One of the great examples is LittleBigPlanet. Since its release in 2008, the PS3 community has been united in collective amazement. By combining a network of cloud community and creativity, thousands of gamers are offered a blank digital canvas to create their dormant dreams of platforming beauty. Some of these creations have defied belief. 2011’s sequel can only deepen its potential.



Similarly, platformers have provided a medium for independent developers to embark on new methods of storytelling. In some cases, the relative simplicity of a platformer allows a deeper level of emotional immersion. Simplicity also permits online distribution for under twenty dollars. Two games in particular come to mind. This year’s Limbo confronted gamers by juxtaposing innocent images of children against visceral feelings of ambiance, dread and horror. 2008’s Braid, in addition to its original time-manipulation gameplay, basked us in beautiful music and long written soliloquies of love and loss. Arguably, these releases are not so much videogames, but genuine works of art.

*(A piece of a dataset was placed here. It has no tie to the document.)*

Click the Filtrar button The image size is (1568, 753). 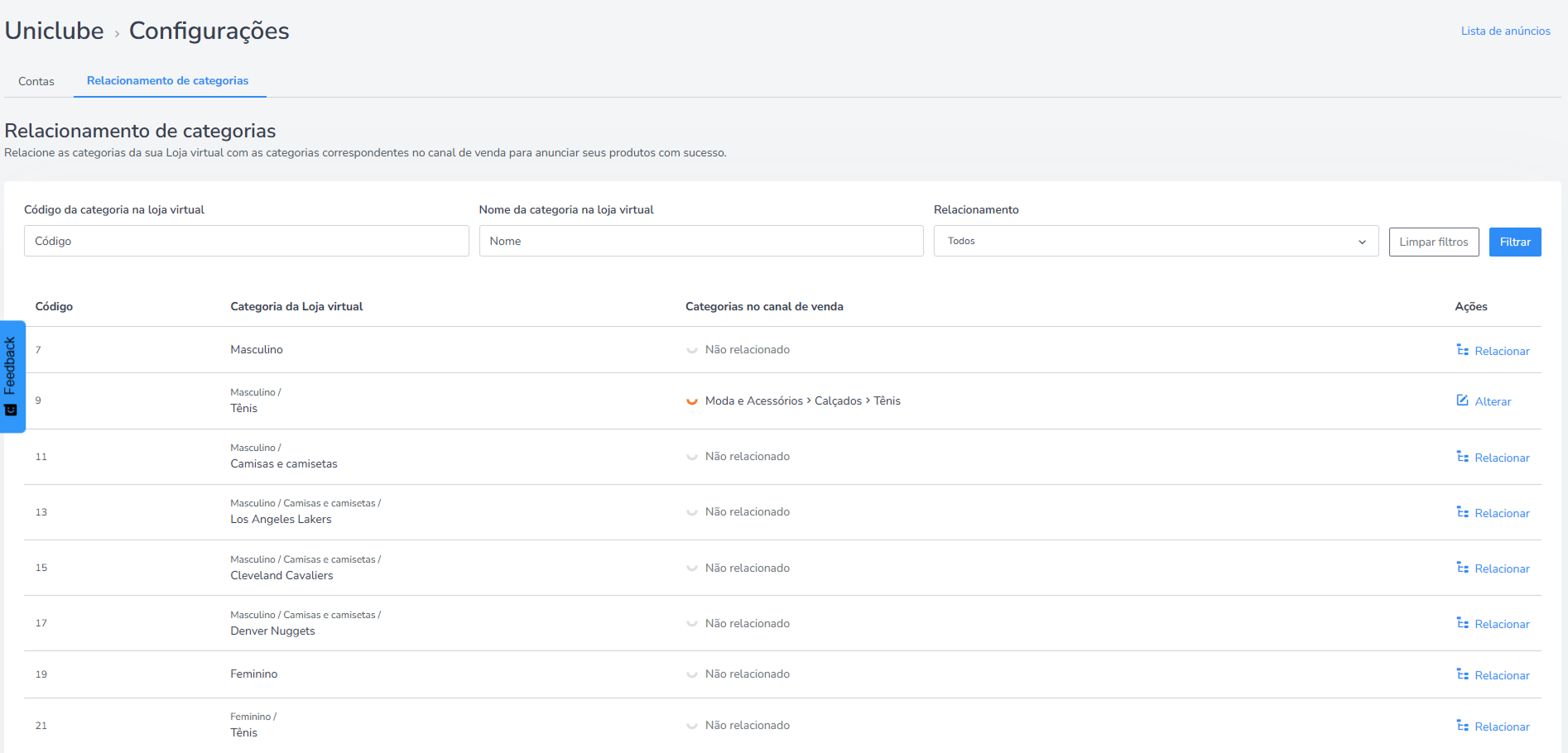[x=1515, y=242]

Art form has shown an ability to stretch itself beyond what was thought possible. Two PlayStation juggernauts demonstrate this through level design. “Epic” is the only word that can justify God of War’s levels, provoking feelings of both the familiar and the mythic. Shadow of the the Colossus, on the other hand, gave us vast, barren, decrepit landscapes that gave us feelings of dispair. SotC also succeeded is amazing storytelling, enough to make even the sassiest female gamer (Jessica Chobot) burst into tears. This is a good thing.



Storytelling is also gradually popping up as a key aspect of many recent games. Heavy Rainn left me feeling genuine tension. Mass Effect story is, for my money, the best sci-fi story I have seen in a long time. The Uncharted stories, gripped me with movie-like cinematics, believable voice acting and realistic sexual tension.



The future of the video game industry is at once certain, and uncertain, in these unstable economic and social times. What is for sure is that the industry will continue to grow, and it is up to developers to find new ways of engaging us. It is the human element of videogames that is the key to grasping our imaginations. Gone are the days when videogames were simple kid’s toys, when all that was required was press A, jump over a burning barrel, climb a few ladders and grind the next level. It is time for videogames to mature to the point when they can change us, teach us, make us feel, make us connect, make us human again. There is a bottomless well of content here; all that is required is a bit of creativity and some gamble. It is then that videogames can tap into its remarkable human potential.